I am trying to create a version history for a software installation based on diagnostic data received on certain dates. The data is in a PostgreSQL database:
SELECT version();
version
-------------------------------------------------------------------------------------------------------
PostgreSQL 10.14 on x86_64-pc-linux-gnu, compiled by x86_64-unknown-linux-gnu-gcc (GCC) 4.9.4, 64-bit
The table's schema is like this:
CREATE TABLE cluster_info (
cluster_id uuid,
date timestamp,
version text,
PRIMARY KEY (cluster_id, date)
);
The relevant data looks like this:
select cluster_id, version, date
from cluster_info
where cluster_id = 'e2865aec-0ce1-11ec-afda-0242c0a8a003'
order by date;
cluster_id | date | version
--------------------------------------+---------------------+--------------
e2865aec-0ce1-11ec-afda-0242c0a8a003 | 2019-03-15 10:30:47 | 6.0.5
e2865aec-0ce1-11ec-afda-0242c0a8a003 | 2019-05-03 20:32:33 | 6.0.5
e2865aec-0ce1-11ec-afda-0242c0a8a003 | 2019-05-08 14:57:05 | 6.0.7
e2865aec-0ce1-11ec-afda-0242c0a8a003 | 2019-05-20 16:59:45 | 6.0.7
e2865aec-0ce1-11ec-afda-0242c0a8a003 | 2019-05-21 00:21:43 | 6.0.5, 6.0.7
e2865aec-0ce1-11ec-afda-0242c0a8a003 | 2019-05-21 18:45:45 | 6.0.5, 6.0.7
e2865aec-0ce1-11ec-afda-0242c0a8a003 | 2019-05-22 20:05:10 | 6.0.5, 6.0.6
e2865aec-0ce1-11ec-afda-0242c0a8a003 | 2019-05-23 11:54:39 | 6.0.5, 6.0.6
e2865aec-0ce1-11ec-afda-0242c0a8a003 | 2019-05-24 15:01:09 | 6.0.7
e2865aec-0ce1-11ec-afda-0242c0a8a003 | 2019-05-24 19:21:14 | 6.0.7
e2865aec-0ce1-11ec-afda-0242c0a8a003 | 2019-05-28 20:06:29 | 6.0.6
e2865aec-0ce1-11ec-afda-0242c0a8a003 | 2019-07-09 05:20:32 | 6.0.6
e2865aec-0ce1-11ec-afda-0242c0a8a003 | 2019-07-11 12:05:03 | 6.0.8
e2865aec-0ce1-11ec-afda-0242c0a8a003 | 2019-07-17 17:46:10 | 6.0.8
e2865aec-0ce1-11ec-afda-0242c0a8a003 | 2019-07-24 14:44:55 | 6.0.6
e2865aec-0ce1-11ec-afda-0242c0a8a003 | 2019-07-26 14:54:33 | 6.0.6
My first instinct would be to use min
and max
with group by
, but it's possible that a cluster could be downgraded to a previous version after being upgraded.
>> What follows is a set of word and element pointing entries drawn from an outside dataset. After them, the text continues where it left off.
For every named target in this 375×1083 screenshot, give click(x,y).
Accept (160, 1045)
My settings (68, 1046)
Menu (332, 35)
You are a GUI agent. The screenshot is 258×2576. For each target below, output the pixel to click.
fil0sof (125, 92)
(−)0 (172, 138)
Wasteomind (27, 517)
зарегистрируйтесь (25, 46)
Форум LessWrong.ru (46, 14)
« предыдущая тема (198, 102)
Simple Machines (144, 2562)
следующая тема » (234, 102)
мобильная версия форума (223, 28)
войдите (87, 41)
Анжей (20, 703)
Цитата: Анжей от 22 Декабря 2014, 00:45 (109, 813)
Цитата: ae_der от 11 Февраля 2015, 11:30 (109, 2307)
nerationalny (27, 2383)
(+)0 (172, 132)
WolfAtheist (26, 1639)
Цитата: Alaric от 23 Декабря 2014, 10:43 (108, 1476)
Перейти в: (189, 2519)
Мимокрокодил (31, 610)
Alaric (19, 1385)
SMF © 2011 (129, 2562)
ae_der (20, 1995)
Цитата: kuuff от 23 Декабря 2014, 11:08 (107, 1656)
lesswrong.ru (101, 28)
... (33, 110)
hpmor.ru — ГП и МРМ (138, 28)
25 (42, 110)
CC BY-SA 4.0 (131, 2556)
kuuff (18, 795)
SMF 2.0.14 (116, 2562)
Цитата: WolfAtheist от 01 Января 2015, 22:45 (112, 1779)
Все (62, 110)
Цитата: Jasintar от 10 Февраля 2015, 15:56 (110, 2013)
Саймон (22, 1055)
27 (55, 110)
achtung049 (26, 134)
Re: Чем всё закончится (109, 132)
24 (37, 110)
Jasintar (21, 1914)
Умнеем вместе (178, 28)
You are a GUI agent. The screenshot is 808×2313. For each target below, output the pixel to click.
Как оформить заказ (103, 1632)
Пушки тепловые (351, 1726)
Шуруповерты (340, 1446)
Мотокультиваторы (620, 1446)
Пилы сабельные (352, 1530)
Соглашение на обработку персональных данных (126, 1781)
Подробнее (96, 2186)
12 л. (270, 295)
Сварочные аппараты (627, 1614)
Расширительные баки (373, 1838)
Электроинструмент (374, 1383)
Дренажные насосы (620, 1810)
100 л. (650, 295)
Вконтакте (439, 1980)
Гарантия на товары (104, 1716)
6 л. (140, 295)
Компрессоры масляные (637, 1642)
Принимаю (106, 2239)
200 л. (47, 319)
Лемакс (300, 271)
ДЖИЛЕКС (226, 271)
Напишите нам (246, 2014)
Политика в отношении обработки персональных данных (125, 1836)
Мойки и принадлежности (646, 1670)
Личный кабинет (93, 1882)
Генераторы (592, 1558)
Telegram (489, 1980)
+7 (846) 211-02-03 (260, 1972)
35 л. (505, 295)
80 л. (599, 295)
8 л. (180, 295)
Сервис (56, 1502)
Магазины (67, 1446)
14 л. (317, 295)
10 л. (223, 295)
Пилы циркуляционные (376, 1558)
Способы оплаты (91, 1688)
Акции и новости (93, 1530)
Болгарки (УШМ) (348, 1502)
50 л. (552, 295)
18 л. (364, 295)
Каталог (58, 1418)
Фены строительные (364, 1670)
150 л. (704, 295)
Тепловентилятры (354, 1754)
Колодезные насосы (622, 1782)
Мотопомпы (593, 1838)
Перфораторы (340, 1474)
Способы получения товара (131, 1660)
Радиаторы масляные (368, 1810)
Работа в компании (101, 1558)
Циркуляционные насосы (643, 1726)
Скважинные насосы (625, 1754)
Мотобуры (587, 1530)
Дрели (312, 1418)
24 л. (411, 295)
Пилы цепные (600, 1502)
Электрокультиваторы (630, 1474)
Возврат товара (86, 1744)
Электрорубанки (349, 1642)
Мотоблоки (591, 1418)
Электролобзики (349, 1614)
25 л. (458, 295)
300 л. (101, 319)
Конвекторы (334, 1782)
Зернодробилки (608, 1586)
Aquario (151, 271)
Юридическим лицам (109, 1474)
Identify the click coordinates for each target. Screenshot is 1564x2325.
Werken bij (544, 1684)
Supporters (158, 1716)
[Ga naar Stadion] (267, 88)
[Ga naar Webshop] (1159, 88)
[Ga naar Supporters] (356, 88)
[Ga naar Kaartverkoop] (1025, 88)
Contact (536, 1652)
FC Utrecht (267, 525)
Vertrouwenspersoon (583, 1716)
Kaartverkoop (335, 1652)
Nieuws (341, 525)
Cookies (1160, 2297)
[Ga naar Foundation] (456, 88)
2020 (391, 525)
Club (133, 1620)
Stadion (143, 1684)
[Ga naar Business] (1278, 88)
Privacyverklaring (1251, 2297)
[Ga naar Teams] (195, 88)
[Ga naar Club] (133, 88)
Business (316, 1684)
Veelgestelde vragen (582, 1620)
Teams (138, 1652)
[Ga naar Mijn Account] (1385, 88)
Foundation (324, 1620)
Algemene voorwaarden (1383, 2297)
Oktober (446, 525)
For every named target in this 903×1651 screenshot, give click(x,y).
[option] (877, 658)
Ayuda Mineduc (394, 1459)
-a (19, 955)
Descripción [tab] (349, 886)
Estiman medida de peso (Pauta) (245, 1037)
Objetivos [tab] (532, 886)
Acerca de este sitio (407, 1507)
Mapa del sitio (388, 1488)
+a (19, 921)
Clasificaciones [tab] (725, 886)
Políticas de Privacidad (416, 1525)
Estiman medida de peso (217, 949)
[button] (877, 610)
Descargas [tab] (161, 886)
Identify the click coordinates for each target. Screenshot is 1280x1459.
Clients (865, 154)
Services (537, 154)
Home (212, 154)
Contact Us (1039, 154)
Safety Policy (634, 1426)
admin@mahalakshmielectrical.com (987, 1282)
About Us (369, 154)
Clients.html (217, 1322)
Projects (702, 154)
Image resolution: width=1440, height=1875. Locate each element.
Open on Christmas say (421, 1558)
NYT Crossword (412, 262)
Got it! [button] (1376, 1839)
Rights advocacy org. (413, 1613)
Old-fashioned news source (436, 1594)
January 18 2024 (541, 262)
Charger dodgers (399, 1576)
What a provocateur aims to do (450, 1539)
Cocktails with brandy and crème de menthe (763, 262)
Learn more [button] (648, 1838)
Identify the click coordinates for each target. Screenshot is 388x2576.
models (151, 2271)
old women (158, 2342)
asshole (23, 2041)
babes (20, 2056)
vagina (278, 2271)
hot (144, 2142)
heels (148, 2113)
In that case I would want to show separate timespans for each period when the cluster was on a given version, and group by
wouldn't accomplish this.
I attempted to use min
and max
window functions partitioned by version, which did not work as I expected either:
select distinct * from (select
version,
min(date) over (partition by version),
max(date) over (partition by version)
from cluster_info
where cluster_id = 'e2865aec-0ce1-11ec-afda-0242c0a8a003'
order by date) x;
version | min | max
--------------+---------------------+---------------------
6.0.5 | 2019-03-15 10:30:47 | 2019-05-03 20:32:33
6.0.5, 6.0.6 | 2019-05-22 20:05:10 | 2019-05-23 11:54:39
6.0.5, 6.0.7 | 2019-05-21 00:21:43 | 2019-05-21 18:45:45
6.0.6 | 2019-05-28 20:06:29 | 2019-07-26 14:54:33
6.0.7 | 2019-05-08 14:57:05 | 2019-05-24 19:21:14
6.0.8 | 2019-07-11 12:05:03 | 2019-07-17 17:46:10
What is the correct way to do this?
Edit: updated to include version and schema, and use an example dataset that exhibits the downgrade problem and shows that my initial solution was incorrect.